В литературных источниках нет результатов исследований, оптимизирующих назначение препаратов данной группы у пациентов, страдающих ХСН. Однако, отмечено, что их назначение поддерживается всеми современными руководствами по терапии ХСН [9].

Антагонисты рецепторов к ангиотензину являются дополнительными средствами в терапии ХСН.

Основным показанием к их назначению при ХСН является непереносимость ингибиторов АПФ. При ХСН доказан эффект лишь двух препаратов этого класса — лозартана и валсартана, однако исследования этих средств при ХСН продолжаются. Применение АРА способствует уменьшению выраженности клинических проявлений ХСН, числа госпитализаций вследствие декомпенсации заболевания, снижению риска смертности у данных пациентов [12].

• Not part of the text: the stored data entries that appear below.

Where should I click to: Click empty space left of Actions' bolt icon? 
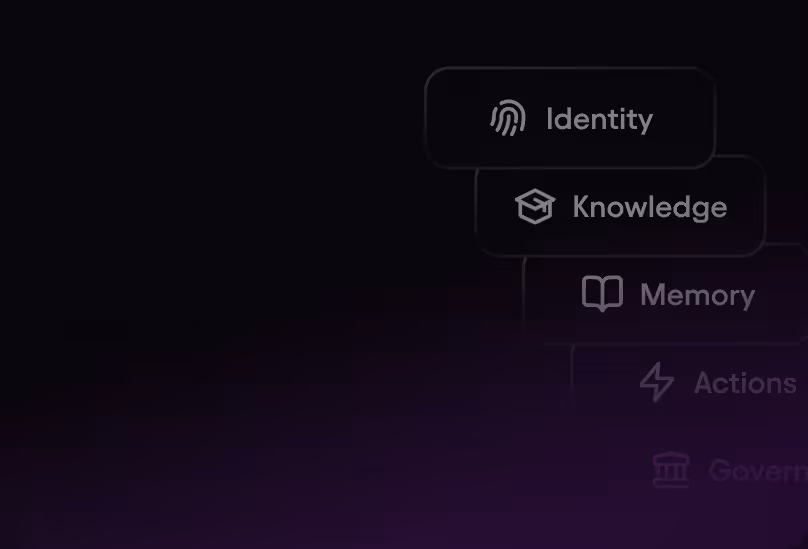tap(605, 382)
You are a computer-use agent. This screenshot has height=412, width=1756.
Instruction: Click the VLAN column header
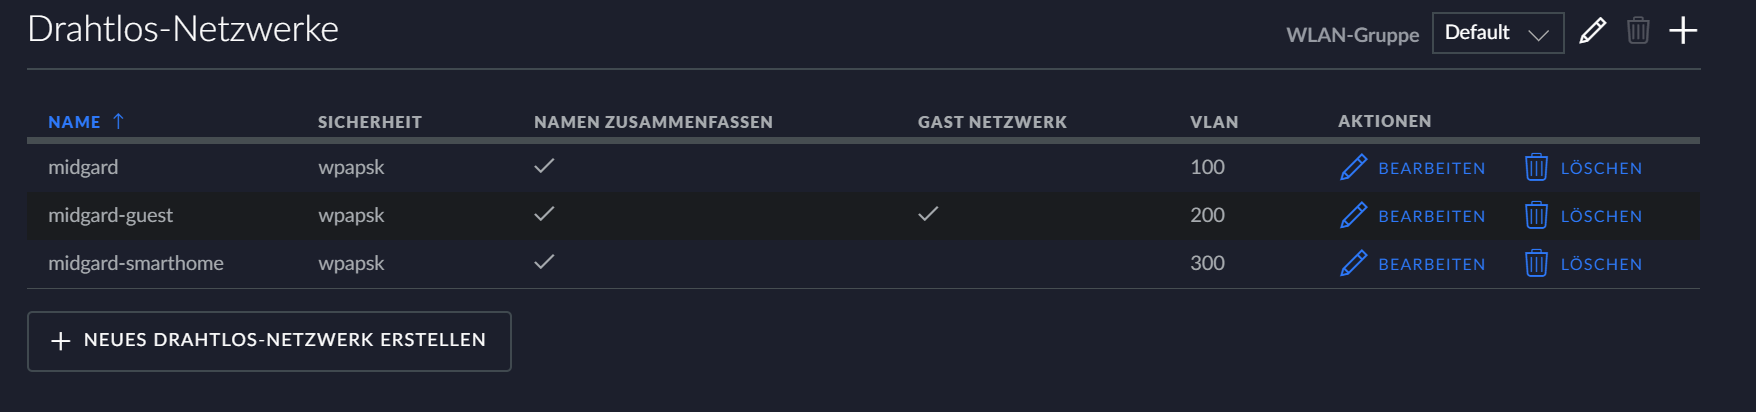(x=1214, y=122)
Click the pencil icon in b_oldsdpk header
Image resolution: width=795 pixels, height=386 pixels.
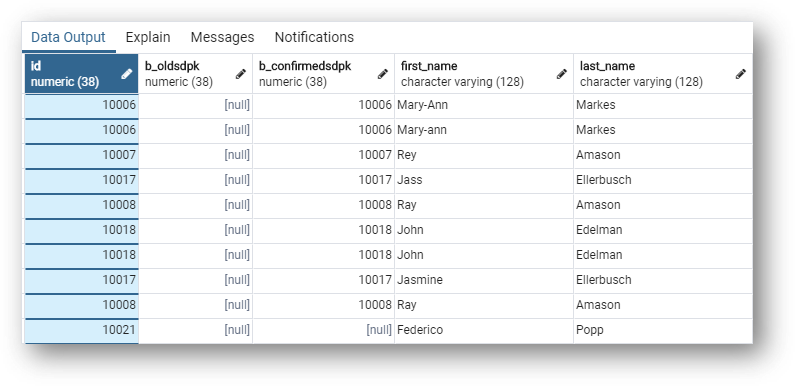[x=241, y=74]
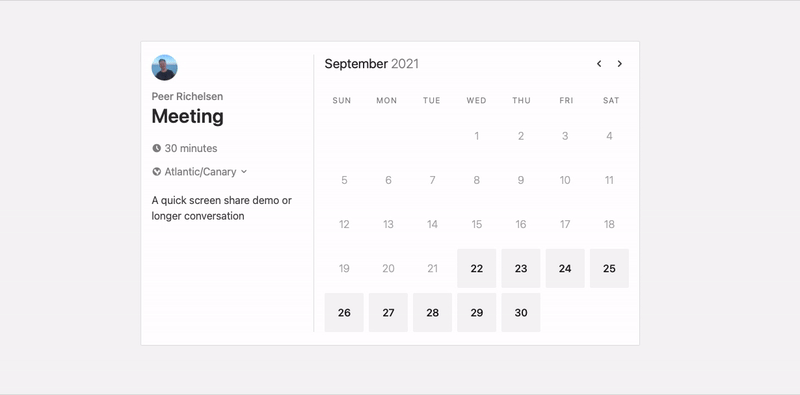Choose Friday, September 24

(565, 268)
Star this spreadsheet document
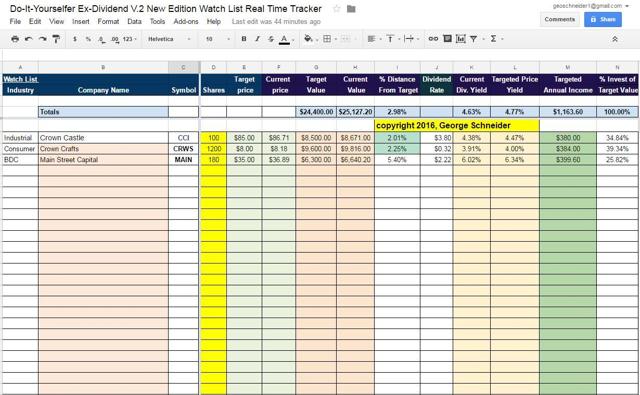This screenshot has height=395, width=640. [336, 9]
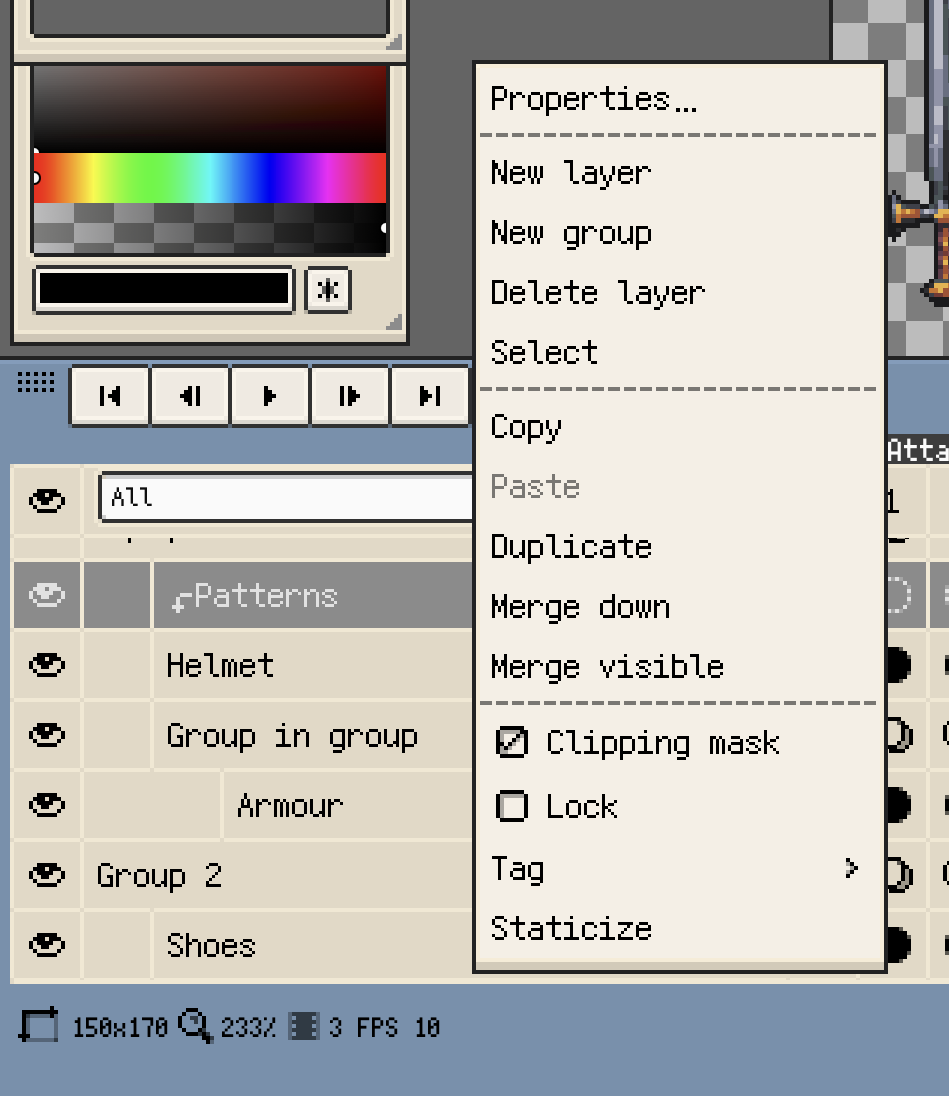Click the asterisk button beside color field
Viewport: 949px width, 1096px height.
click(328, 290)
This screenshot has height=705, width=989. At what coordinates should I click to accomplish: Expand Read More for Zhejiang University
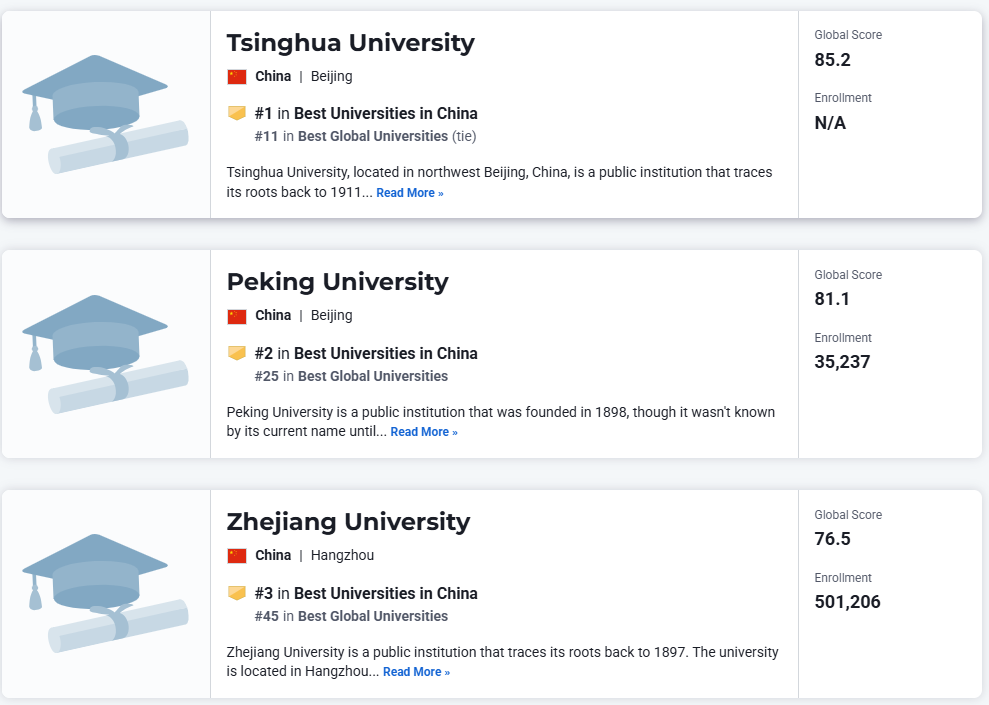point(416,672)
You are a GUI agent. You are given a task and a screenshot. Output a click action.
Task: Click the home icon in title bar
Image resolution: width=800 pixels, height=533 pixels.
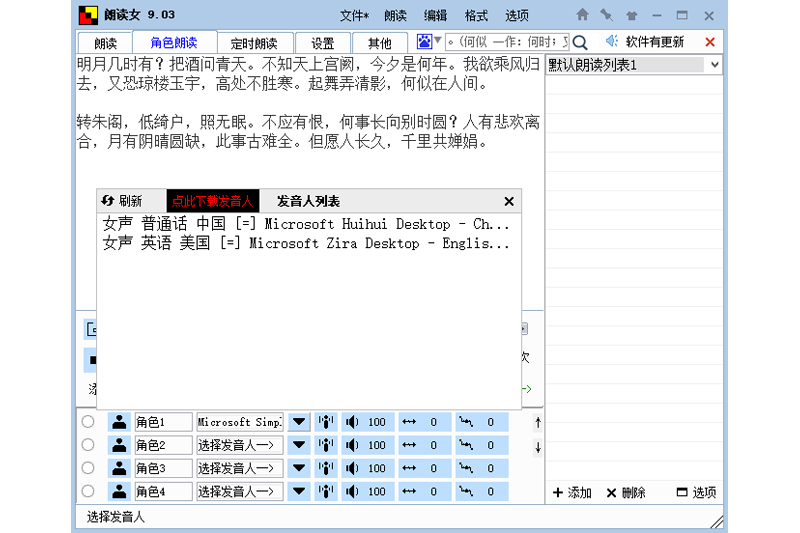click(582, 15)
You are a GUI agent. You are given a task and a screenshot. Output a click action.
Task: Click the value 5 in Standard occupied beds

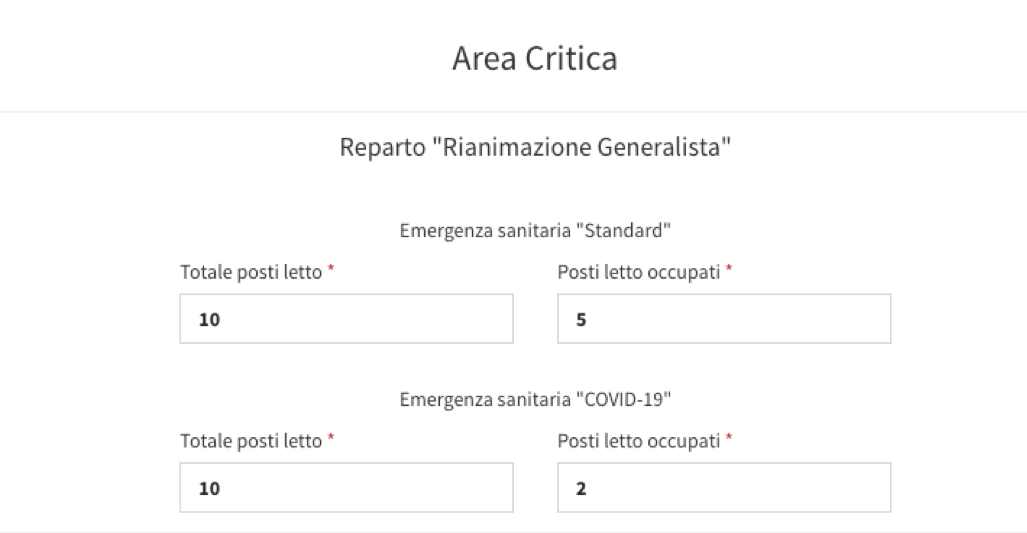[581, 320]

Эффективность и влияние на прогноз ХСН у вспомогательных средств не доказаны или не определены, однако в ряде клинических ситуаций они могут быть назначены: при сопутствующей стенокардии напряжения (периферические вазодилататоры), рефрактерной стенокардии (антагонисты кальция), мерцательной аритмии с дилатацией камер сердца (непрямые антикоагулянты), желудочковых нарушениях ритма (антиаритмические препараты), упорной артериальной гипотонии (глюкокортикостероиды), гиперлипидемии (статины), ХСН ишемической этиологии (цитопротекторы) [1,2,8,12].

Вывод

  1. Хроническая сердечная недостаточность является достаточно серьезной медицинской проблемой, влияющей на качество и продолжительность жизни пациента;
  2. В фармакотерапии ХСН применяются следующие группы препаратов: основные, дополнительные и вспомогательные (согласно уровню доказательности, эффективности и безопасности);
  3. Комбинация препаратов данных групп в зависимости от клинических проявлений, данных лабораторных и инструментальных методов исследования способствует уменьшению числа госпитализаций и снижению риска смертности пациентов.